Return the data below exactly, minus the pictures.

Stored data entries —

+ + +

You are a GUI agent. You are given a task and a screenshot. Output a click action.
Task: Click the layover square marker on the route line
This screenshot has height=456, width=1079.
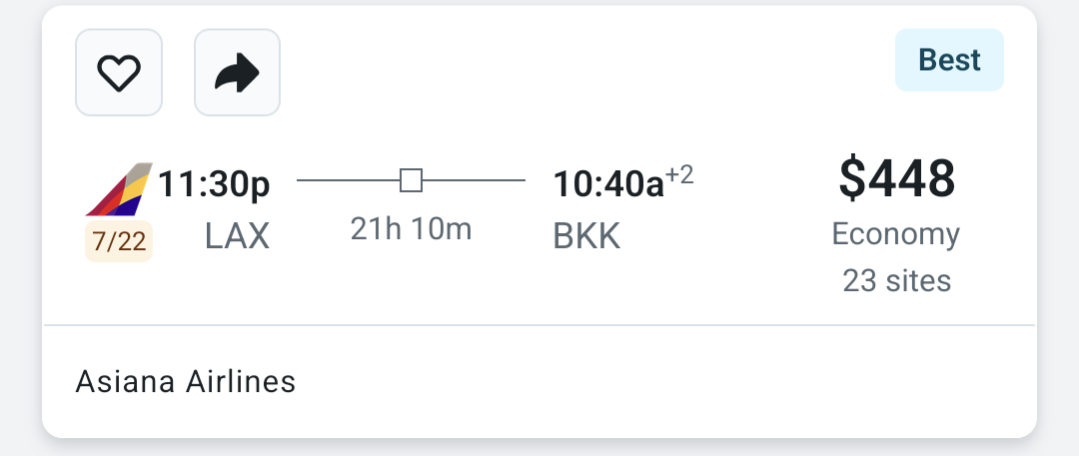click(x=411, y=180)
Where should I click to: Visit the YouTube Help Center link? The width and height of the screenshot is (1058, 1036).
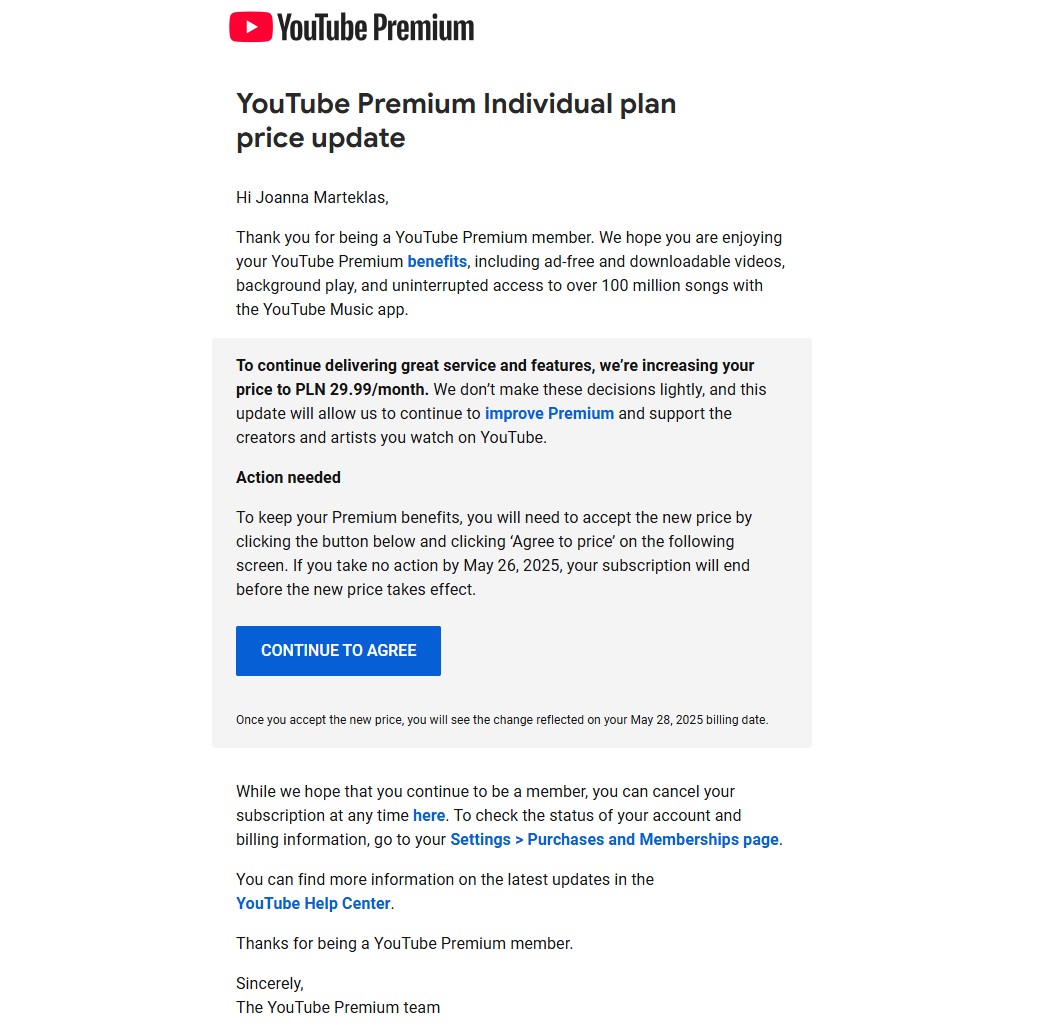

+ + +

SOLVED PROBLEM —
You are a GUI agent. You are given a task and a screenshot. Output a click action.
Task: Click the layover square marker on the route line
This screenshot has height=456, width=1079.
click(x=411, y=180)
Where should I click to: Visit the YouTube Help Center link? The width and height of the screenshot is (1058, 1036).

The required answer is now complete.